::: Source passage :::

Opposition to Draghi’s stated policy of sticking closely to the ECB’s mandate of achieving near-2% inflation over the medium term is led by the German and Dutch central banks, but appears to be growing among the 19 euro members. Although the ‘hawks’ are still well short of a council majority, they are sharpening their talons. The opposition focuses on the outlook that, in March 2017, the ECB and its constituent central banks will own more than 25% of all euro area government debt, subverting the Maastricht treaty ban on monetary financing and reducing pressure on governments to curb borrowing.
The three thorny issues are interlinked. British EU membership, and the prospect that a British No could set off further disintegration, are now a matter for the highest level of European monetary policy-making.
The countries most worried about a British exit are largely from the northern and central-eastern European states most hawkish about interest rates and migration curbs. In view of these interlinkages, a breakthrough on one set of questions could exacerbate Europe’s north-south creditor-debtor divide. Doubts about the ECB’s commitment to further easing, as well as signs that the US will be less aggressive in interest rate hikes, have led to the euro strengthening this year against the dollar. This is highly unwelcome to the ECB which informally reckons the main impact of QE lies in weakening the currency – part of a worldwide trend towards competitive devaluations that is highly uncomfortable for the ECB’s hawks and forms one of the gravest weaknesses of the world economy.

:::

- _Aim_:
Does each statement below agree with the passage on ECB policy? Answer yes or no for each one, and quote the deciding words of the passage.
1. The German and Dutch central banks lead the opposition to Draghi's policy.
2. The hawks hold a majority on the council.
3. The euro has weakened against the dollar this year.
The records that follow come from another source.

::: Data section :::

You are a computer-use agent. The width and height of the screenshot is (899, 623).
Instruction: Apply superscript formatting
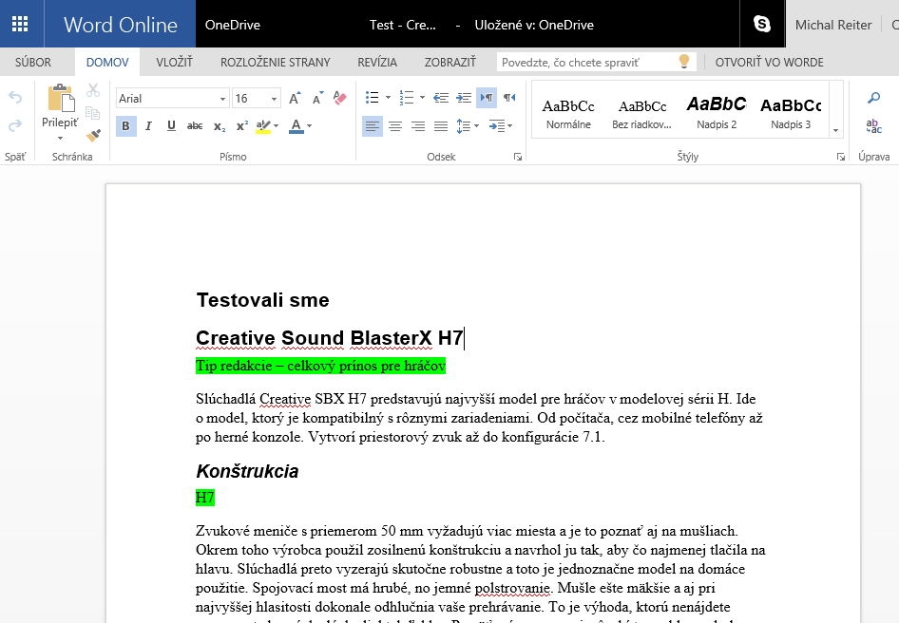(x=241, y=126)
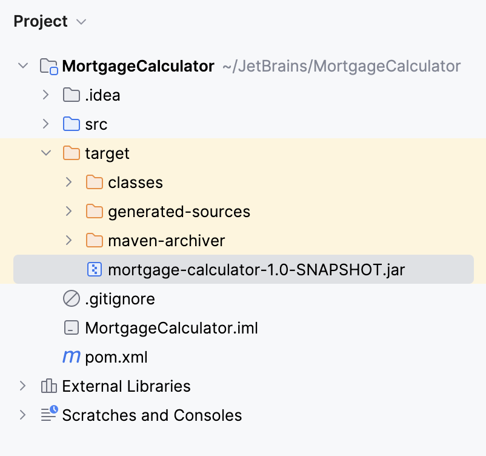Click the classes folder icon
This screenshot has height=456, width=486.
pos(94,182)
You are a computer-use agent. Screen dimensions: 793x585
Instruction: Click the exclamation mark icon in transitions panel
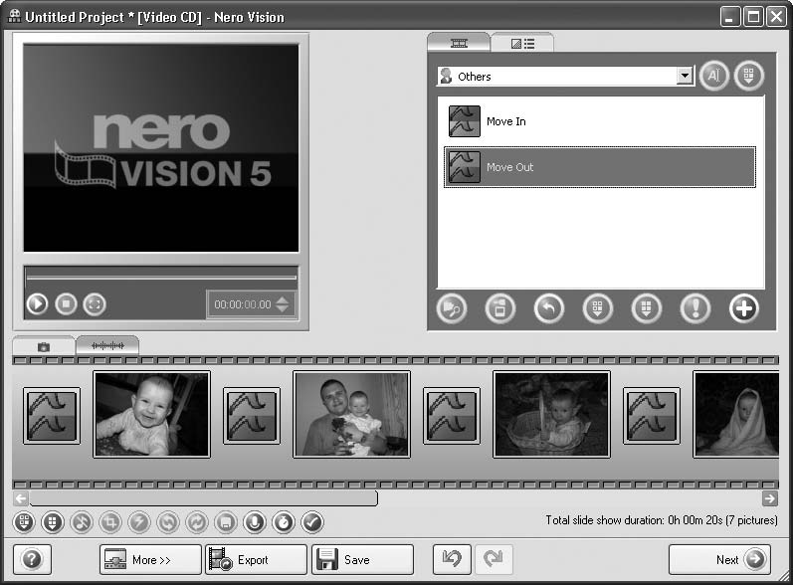694,308
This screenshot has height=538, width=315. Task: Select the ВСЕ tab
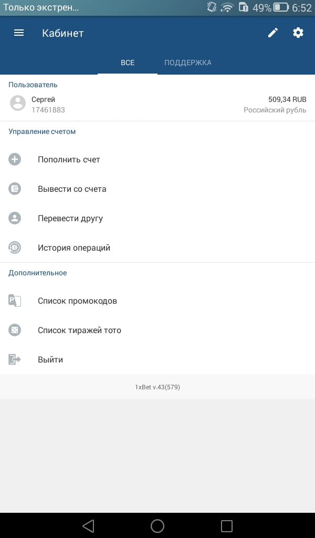click(x=128, y=63)

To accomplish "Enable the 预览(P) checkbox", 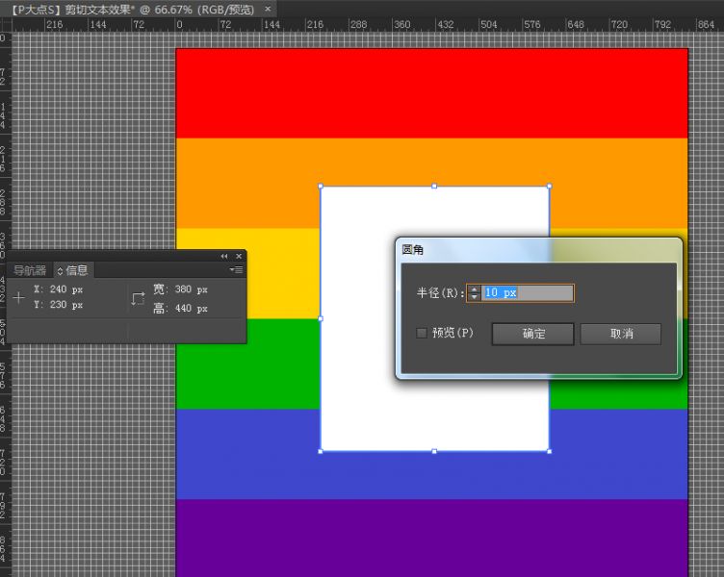I will tap(422, 333).
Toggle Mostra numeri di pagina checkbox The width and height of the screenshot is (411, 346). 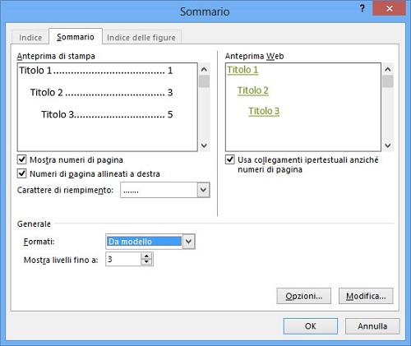(x=22, y=159)
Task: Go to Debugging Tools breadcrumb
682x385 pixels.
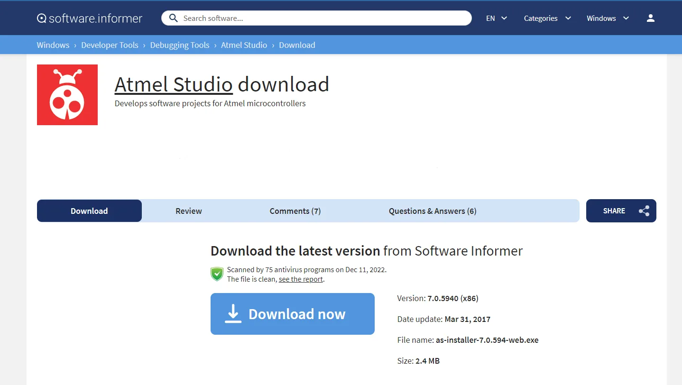Action: point(180,45)
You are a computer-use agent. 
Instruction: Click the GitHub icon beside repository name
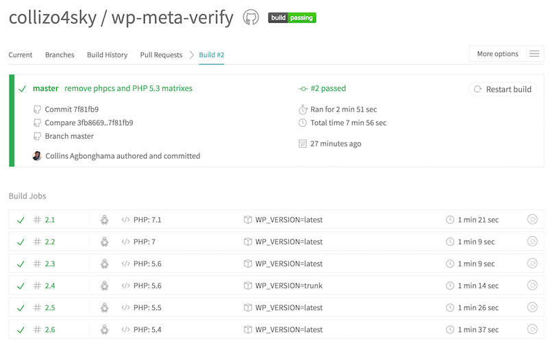[x=251, y=18]
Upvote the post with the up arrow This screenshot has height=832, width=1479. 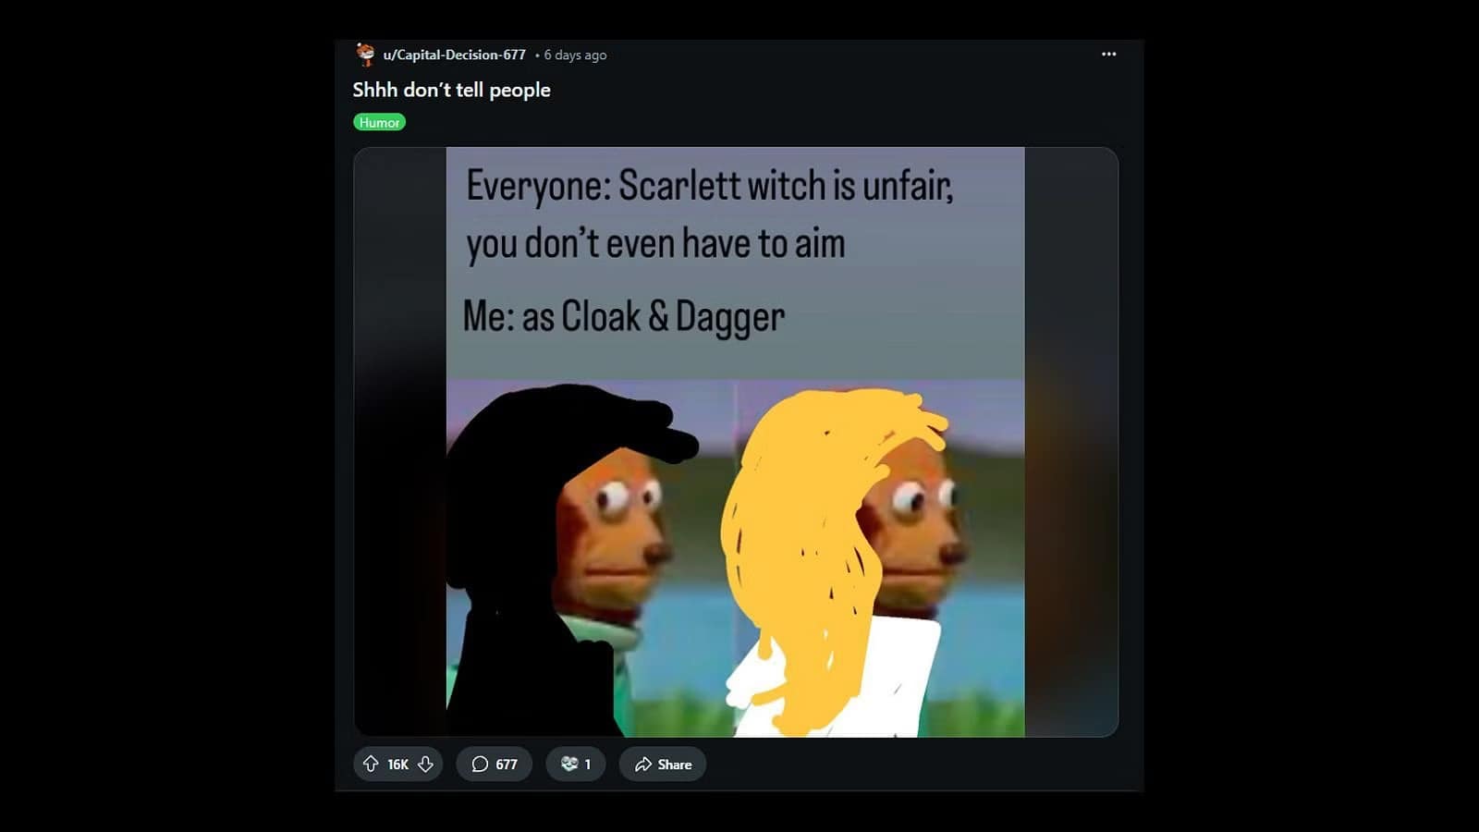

:::

- _Result below_:
1. Yes: "is led by the German and Dutch central banks"
2. No: "the ‘hawks’ are still well short of a council majority"
3. No: "have led to the euro strengthening this year against the dollar"